>>>

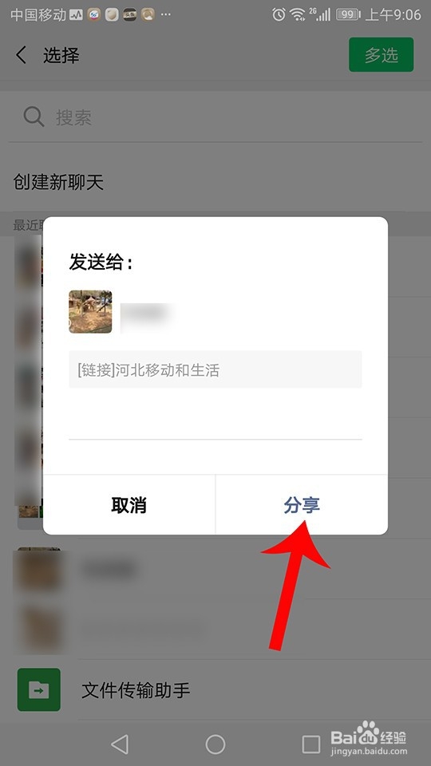
Task: Tap the back arrow beside 选择
Action: (21, 55)
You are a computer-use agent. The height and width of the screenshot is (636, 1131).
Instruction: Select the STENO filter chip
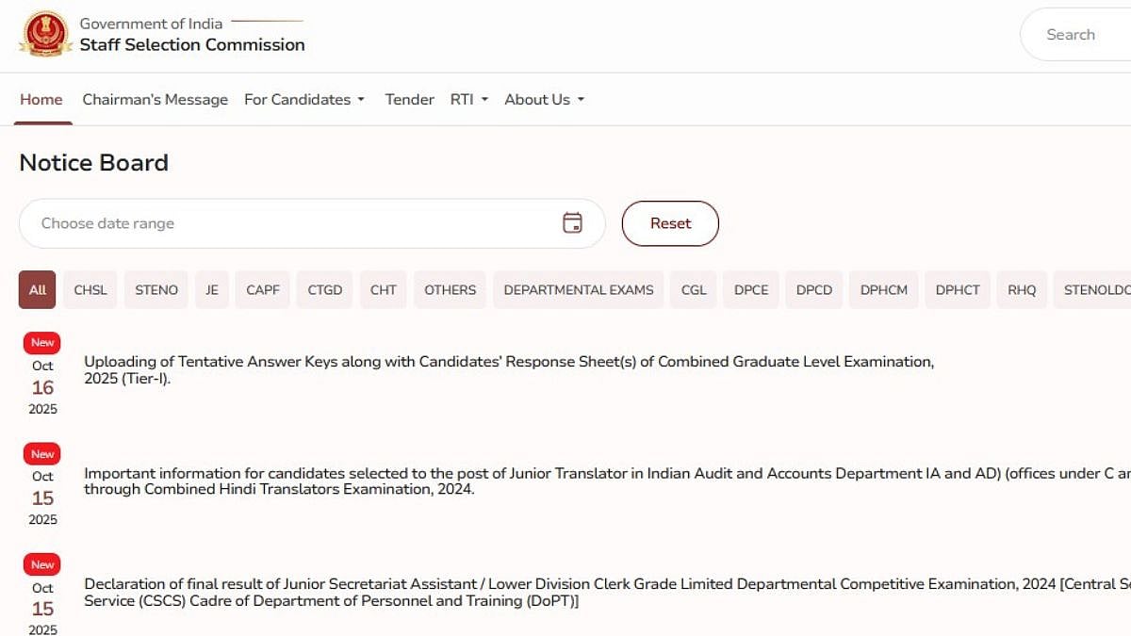coord(156,290)
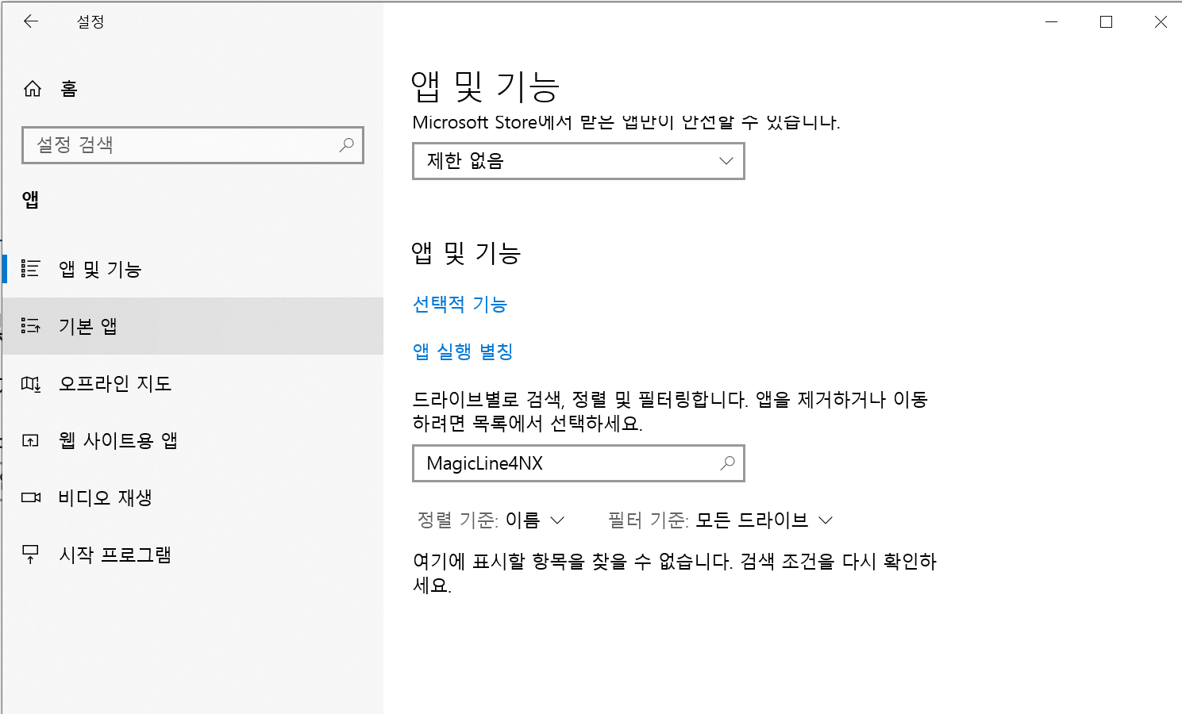
Task: Click the back arrow at top left
Action: [32, 21]
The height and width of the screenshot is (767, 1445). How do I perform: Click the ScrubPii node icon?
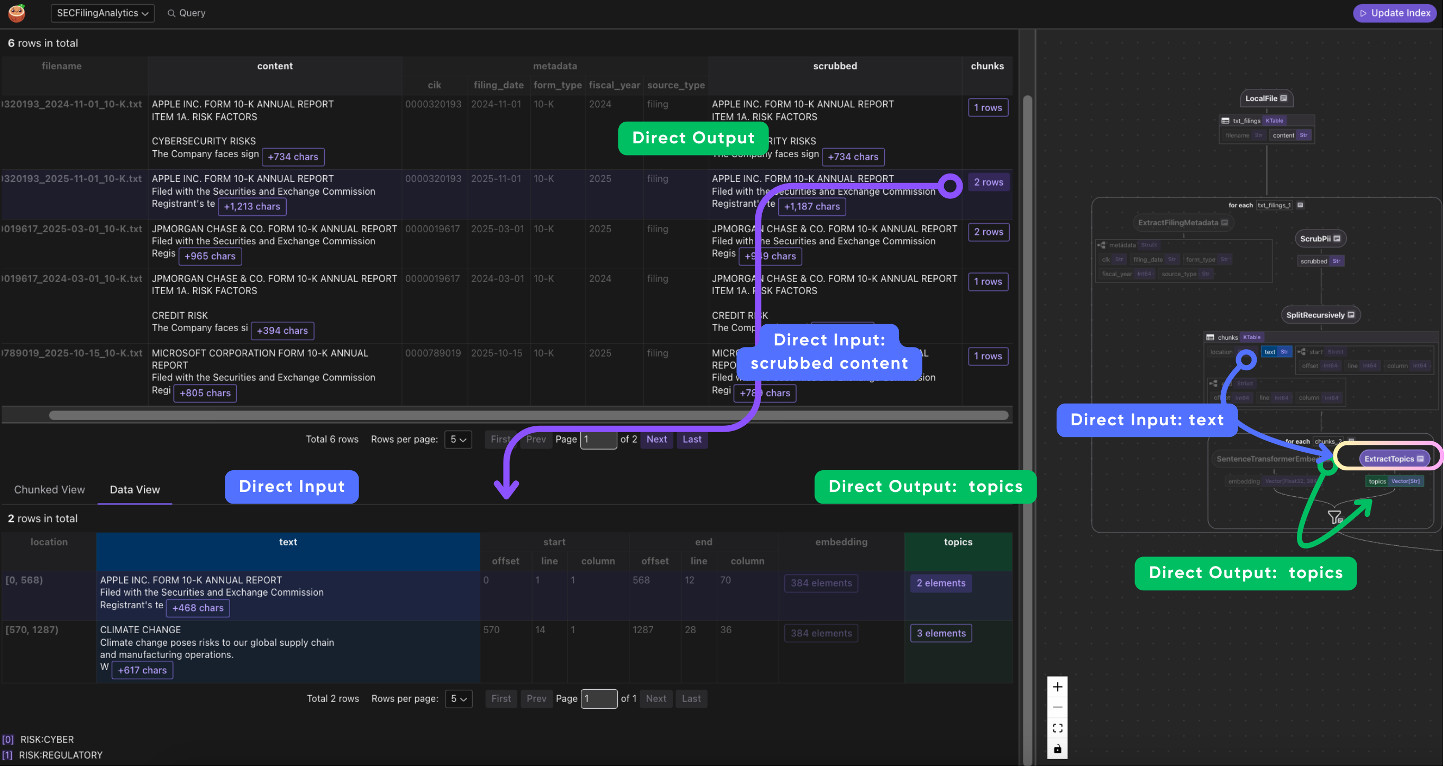click(x=1337, y=238)
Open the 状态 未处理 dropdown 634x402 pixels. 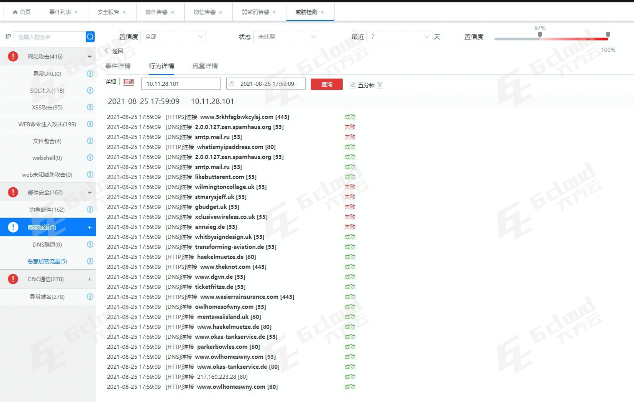pyautogui.click(x=286, y=37)
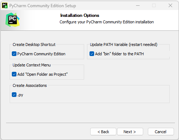The image size is (179, 140).
Task: Close the PyCharm Setup window
Action: point(170,5)
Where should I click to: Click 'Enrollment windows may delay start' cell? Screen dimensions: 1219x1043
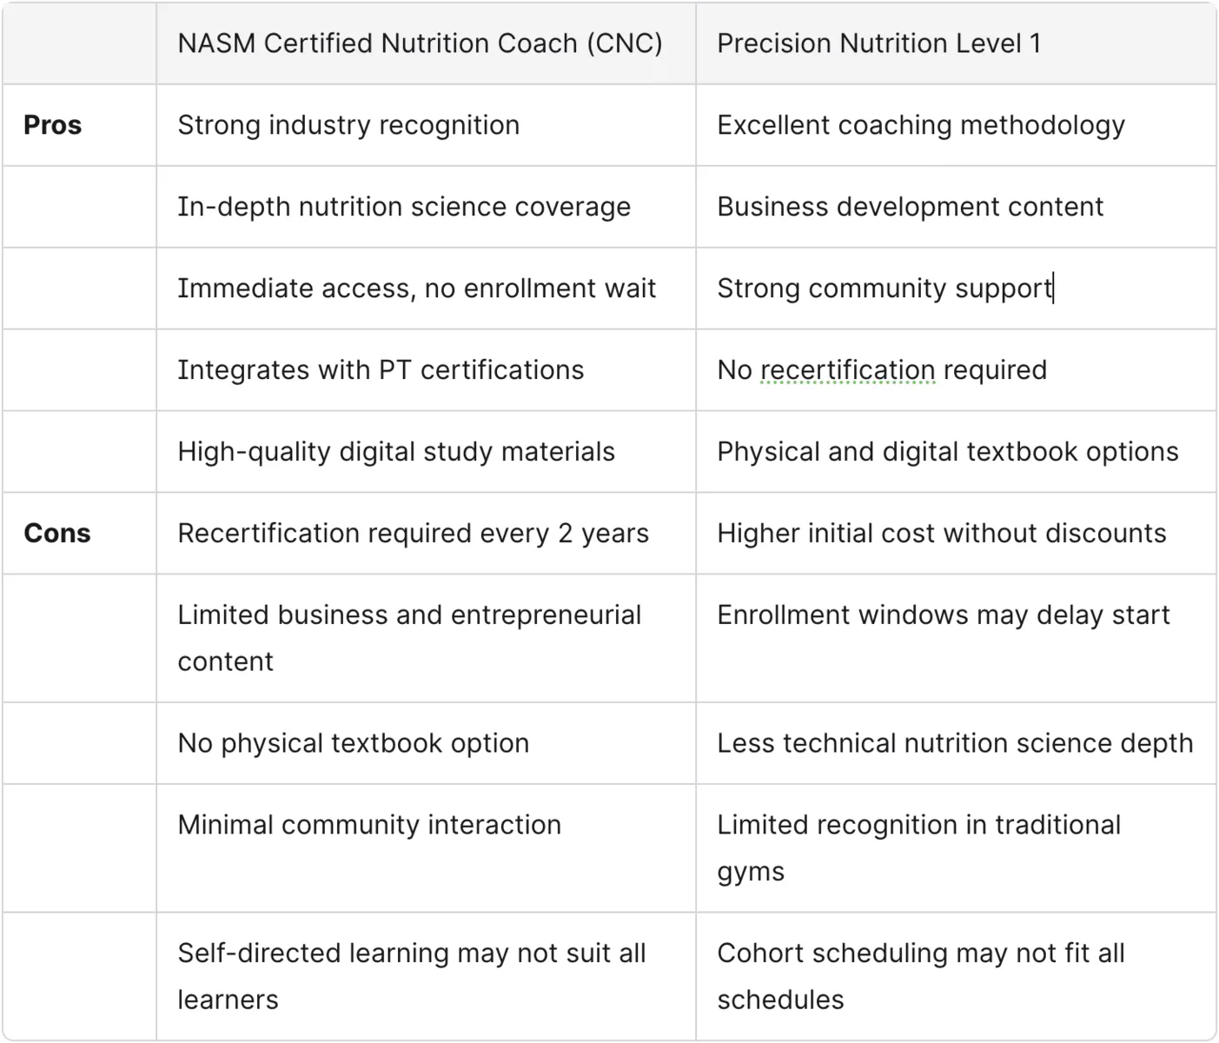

<<<

### TASK PROMPT
Reproduce the material verbatim from the line containing "You are a computer-use" through the line containing "click(x=1337, y=238)", including both of those lines, and omit the pictures.

### SOLVED PROBLEM
You are a computer-use agent. The height and width of the screenshot is (636, 1131).
Instruction: Select the STENO filter chip
coord(156,290)
Task: Click the back arrow at top left
Action: [32, 21]
The height and width of the screenshot is (767, 1445). How do I perform: Click the ScrubPii node icon?
click(x=1337, y=238)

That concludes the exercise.